Accurate classification of building roof types from aerial imagery is crucial for various remote sensing applications, including urban planning, disaster management, and infrastructure monitoring. However, this task is often hindered by the limited availability of labeled data for supervised learning approaches. To address this challenge, this paper investigates the effectiveness of self supervised learning with EfficientNet architectures, known for their computational efficiency, for building roof type classification. We propose a novel framework that incorporates a Convolutional Block Attention Module (CBAM) to enhance the feature extraction capabilities of EfficientNet. Furthermore, we explore the benefits of pretraining on a domain-specific dataset, the Aerial Image Dataset (AID), compared to ImageNet pretraining. Our experimental results demonstrate the superiority of our approach. Employing Simple Framework for Contrastive Learning of Visual Representations (SimCLR) with EfficientNet-B3 and CBAM achieves a 95.5% accuracy on our validation set, matching the performance of state-of-the-art transformer-based models while utilizing significantly fewer parameters. We also provide a comprehensive evaluation on two challenging test sets, demonstrating the generalization capability of our method. Notably, our findings highlight the effectiveness of domain-specific pretraining, consistently leading to higher accuracy compared to models pretrained on the generic ImageNet dataset.

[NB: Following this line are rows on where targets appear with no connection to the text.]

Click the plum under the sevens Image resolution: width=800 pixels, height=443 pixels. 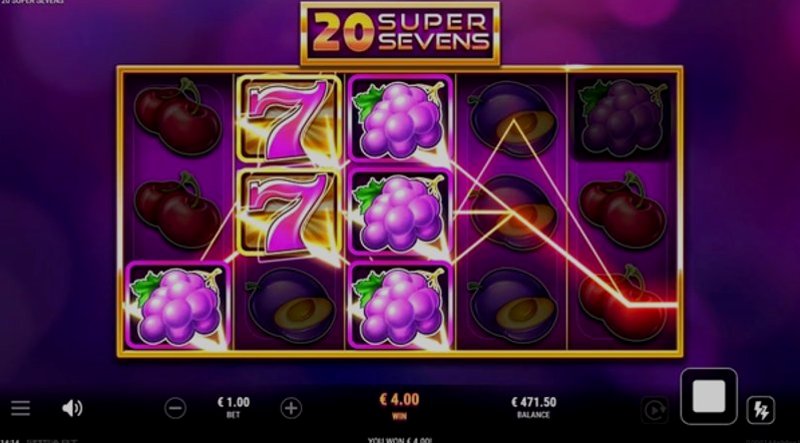(x=290, y=305)
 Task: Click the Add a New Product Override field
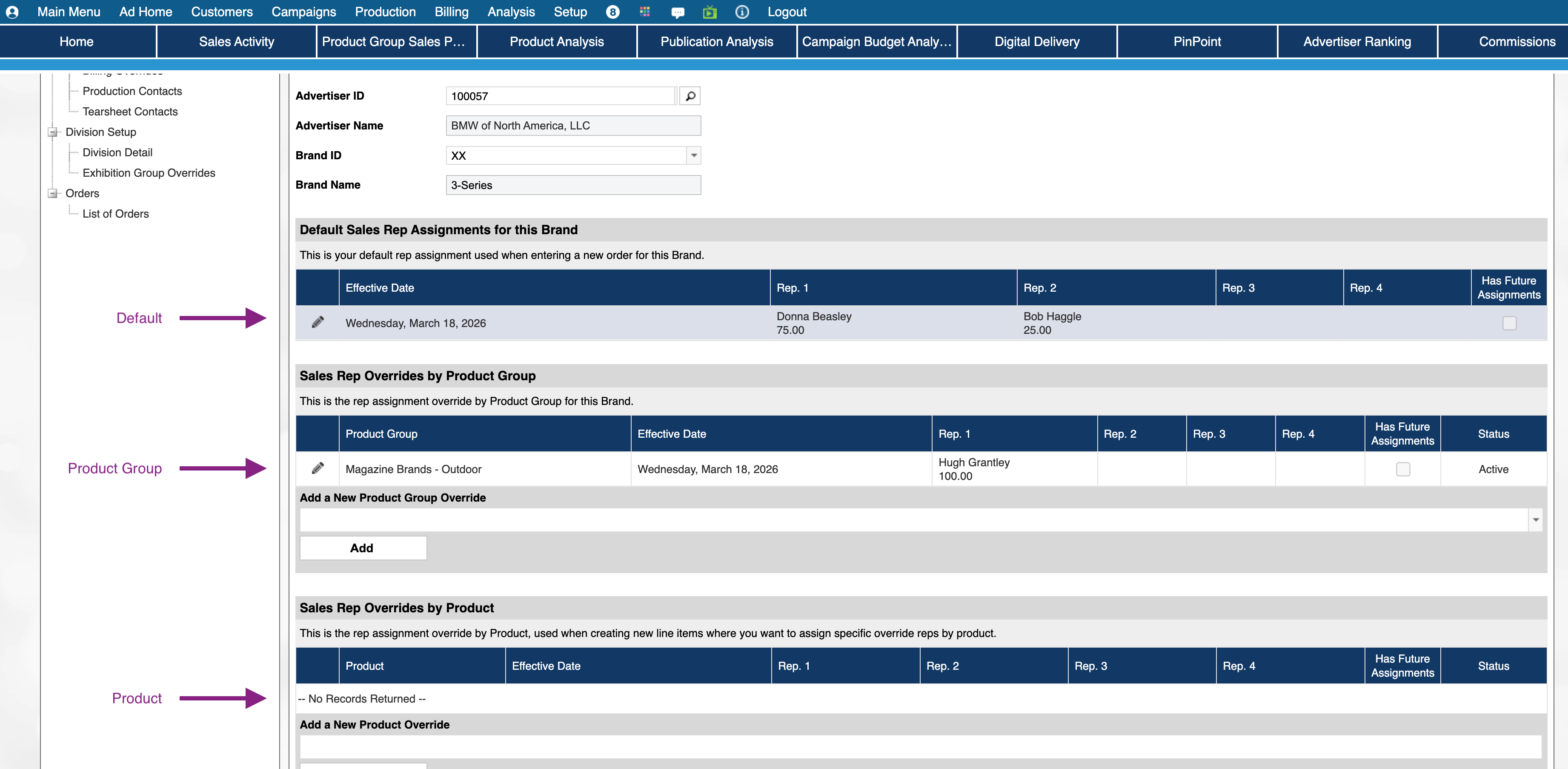(x=920, y=746)
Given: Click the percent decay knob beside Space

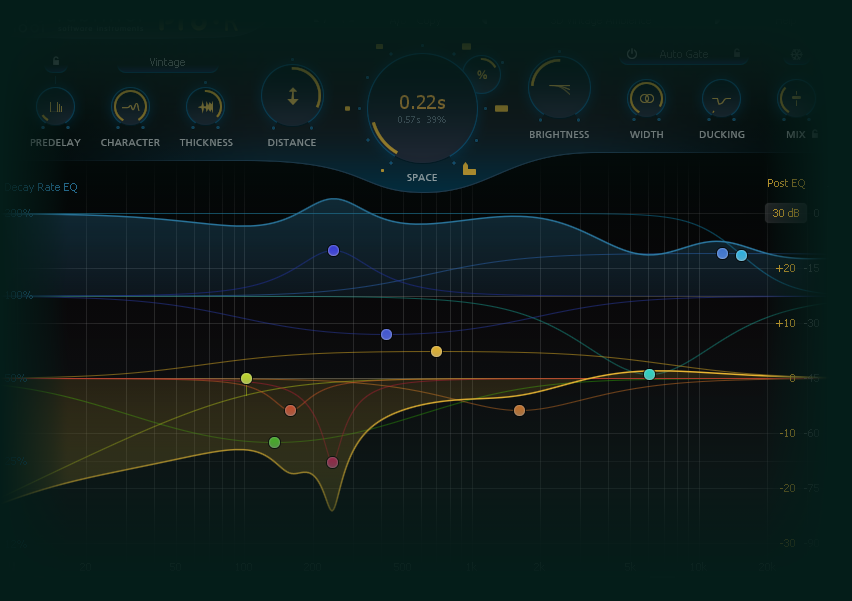Looking at the screenshot, I should point(482,75).
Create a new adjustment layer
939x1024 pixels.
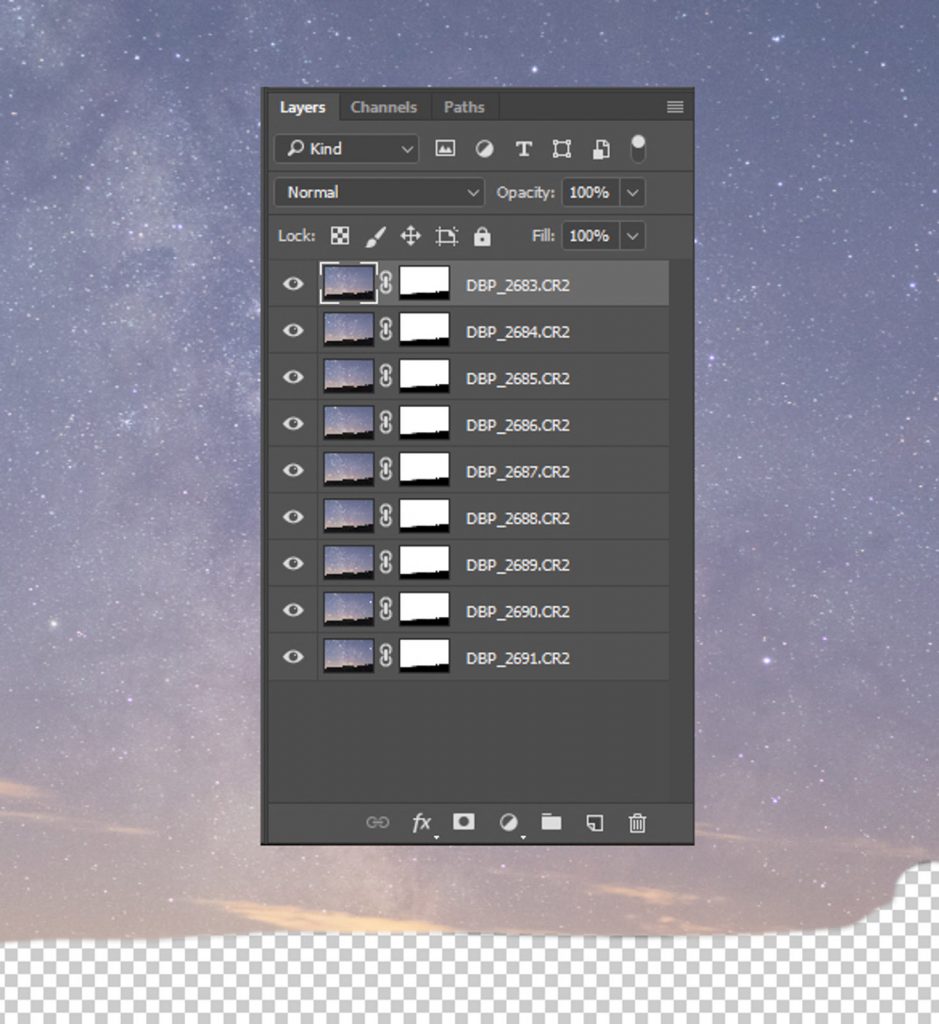[507, 823]
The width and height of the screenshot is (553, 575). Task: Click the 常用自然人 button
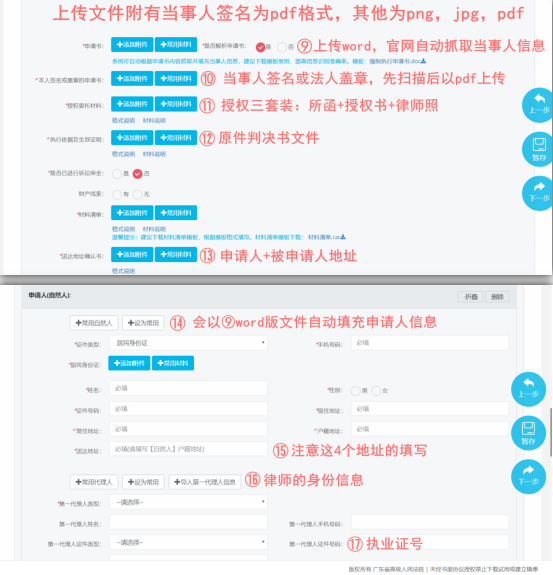coord(94,323)
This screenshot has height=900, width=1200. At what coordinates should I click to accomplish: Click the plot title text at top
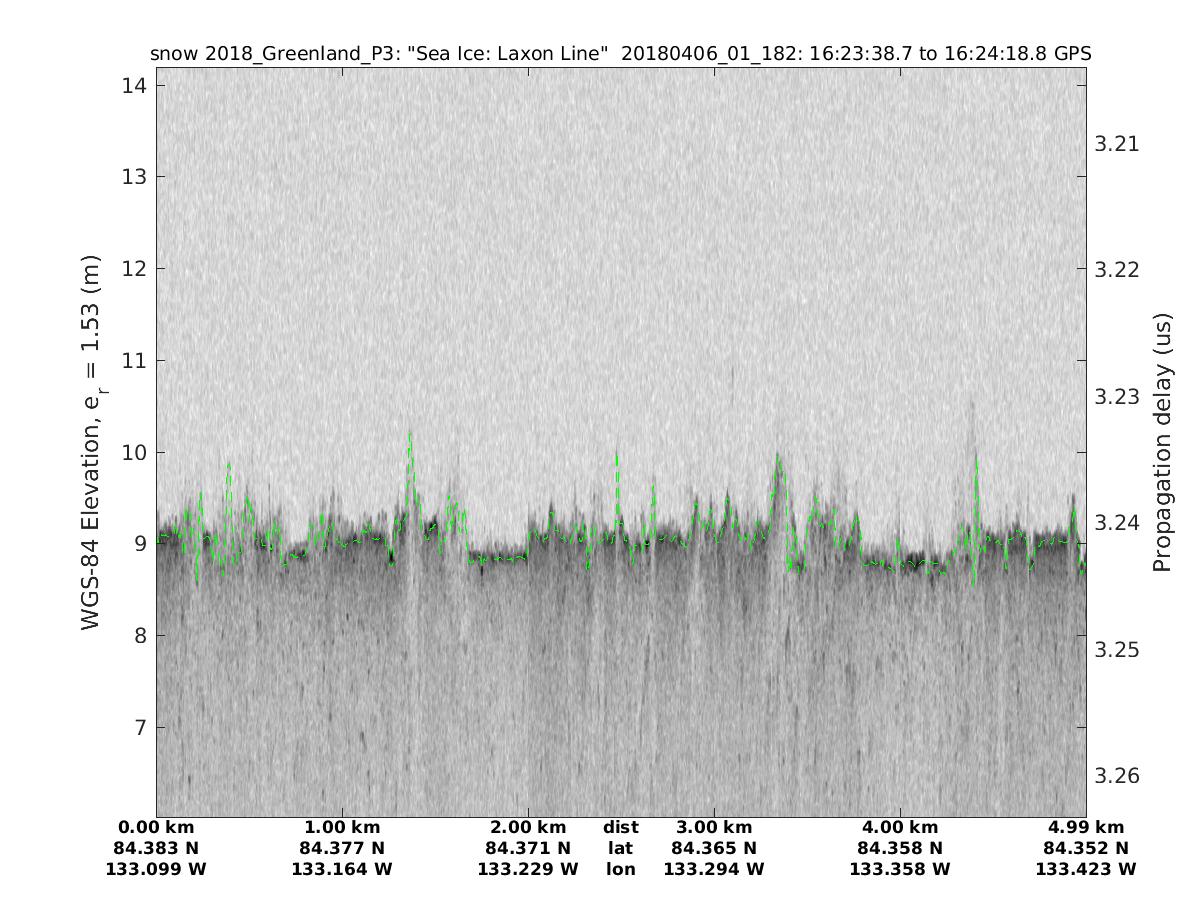pos(620,53)
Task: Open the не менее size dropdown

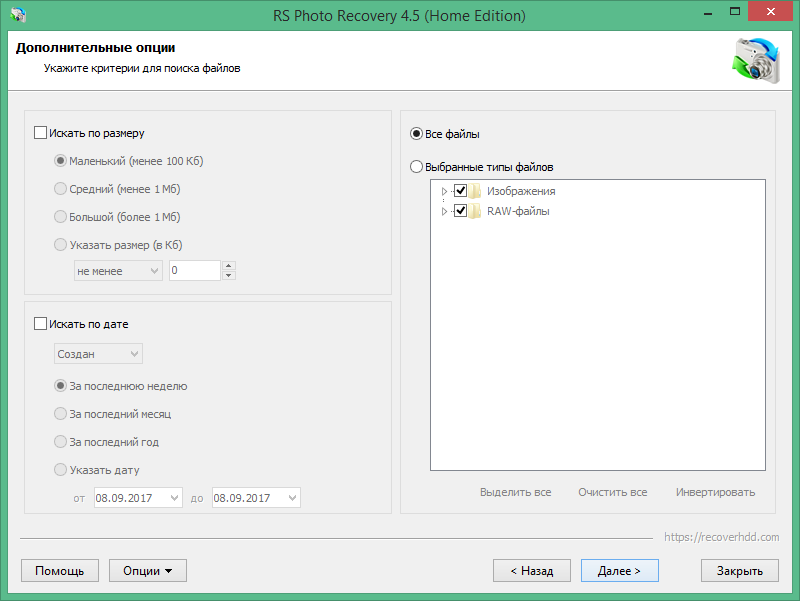Action: click(x=118, y=271)
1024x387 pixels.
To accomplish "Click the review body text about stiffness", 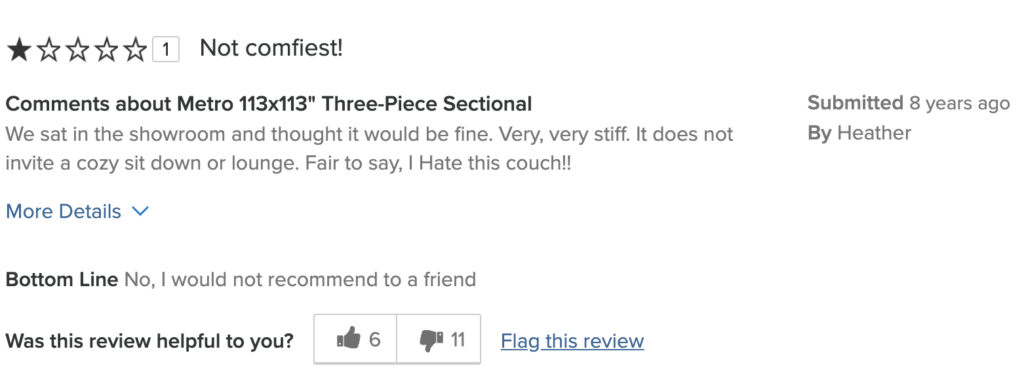I will [369, 148].
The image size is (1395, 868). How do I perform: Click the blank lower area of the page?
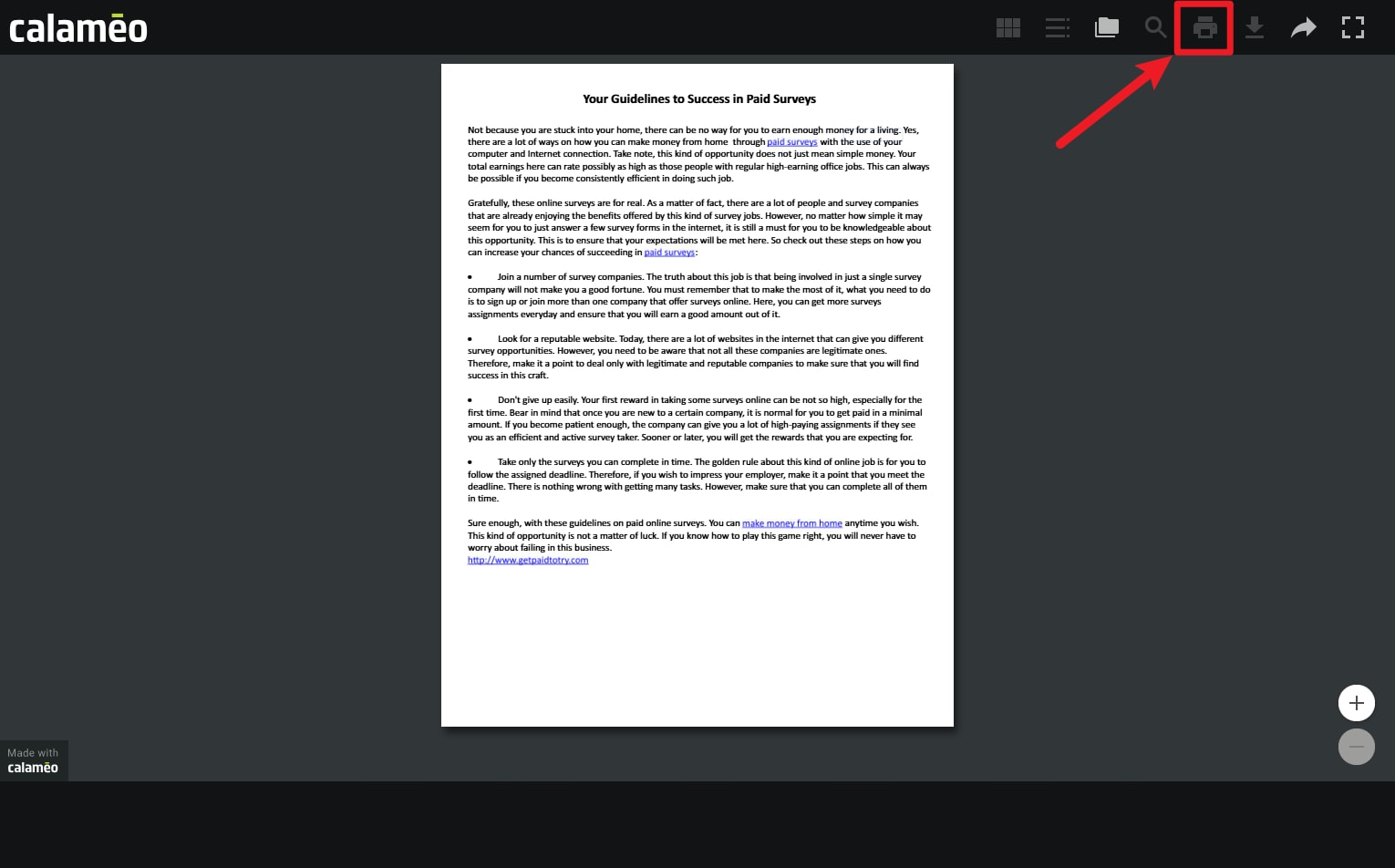tap(698, 647)
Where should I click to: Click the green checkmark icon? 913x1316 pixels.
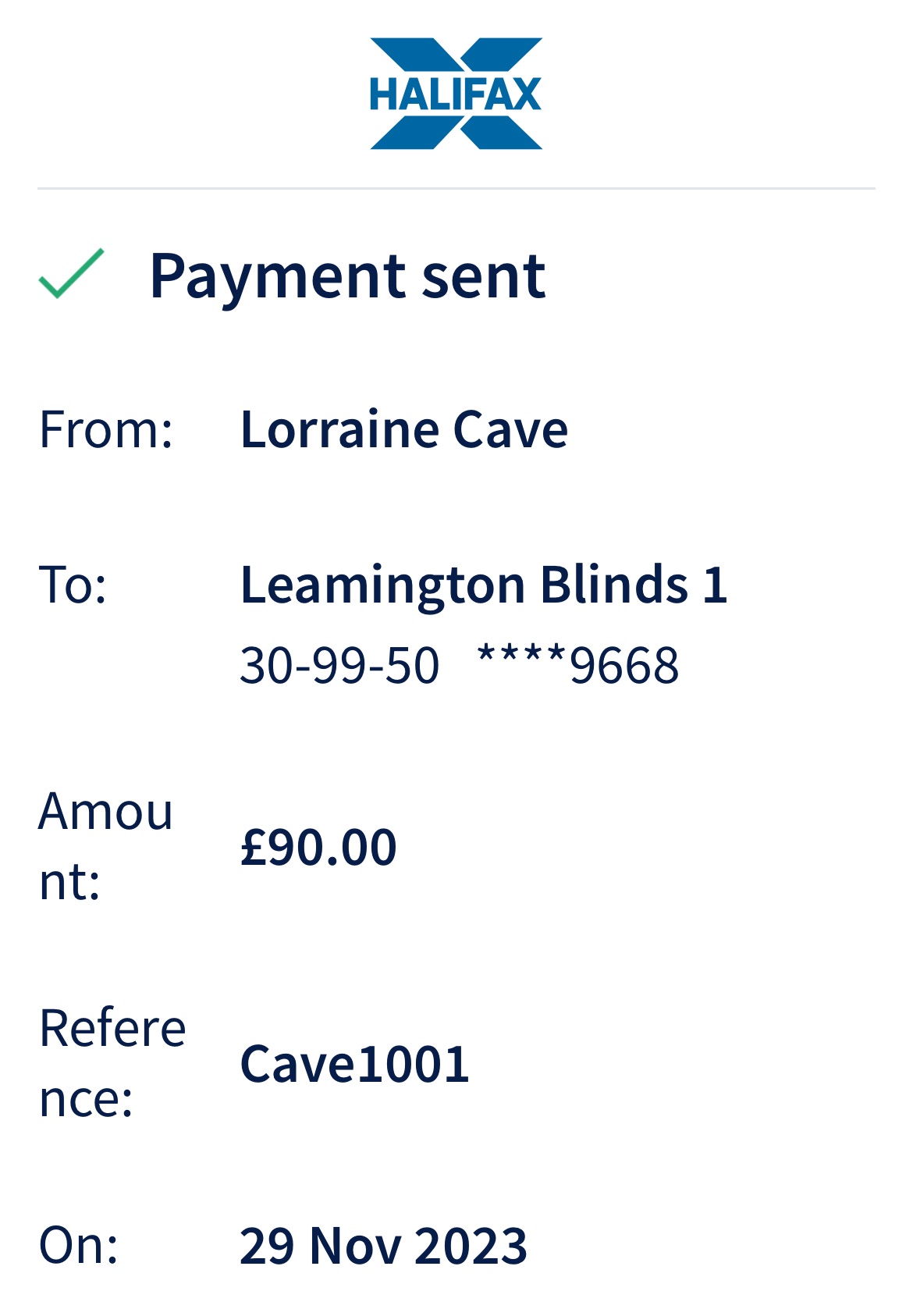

Our work establishes EfficientNet based self-supervised learning as a computationally efficient and highly effective approach for building roof type classification, particularly beneficial in scenarios with limited labeled data.

翻译：从航空影像中准确分类建筑屋顶类型对于城市规划、灾害管理和基础设施监测等多种遥感应用至关重要。然而，该任务常因监督学习方法所需标注数据的有限可用性而受到阻碍。为应对这一挑战，本文研究了以计算效率著称的EfficientNet架构结合自监督学习在建筑屋顶类型分类中的有效性。我们提出了一种新颖框架，该框架集成了卷积块注意力模块以增强EfficientNet的特征提取能力。此外，我们探讨了在领域特定数据集——航空影像数据集上进行预训练相较于在ImageNet上预训练的优势。我们的实验结果证明了所提方法的优越性。采用简单视觉表征对比学习框架结合EfficientNet-B3与CBAM，在我们的验证集上达到了95.5%的准确率，与最先进的基于Transformer模型的性能相当，同时使用的参数量显著减少。我们还在两个具有挑战性的测试集上进行了全面评估，证明了我们方法的泛化能力。值得注意的是，我们的发现凸显了领域特定预训练的有效性，与在通用ImageNet数据集上预训练的模型相比，其始终能获得更高的准确率。我们的工作确立了基于EfficientNet的自监督学习作为一种计算高效且高度有效的建筑屋顶类型分类方法，尤其在标注数据有限的场景中具有显著优势。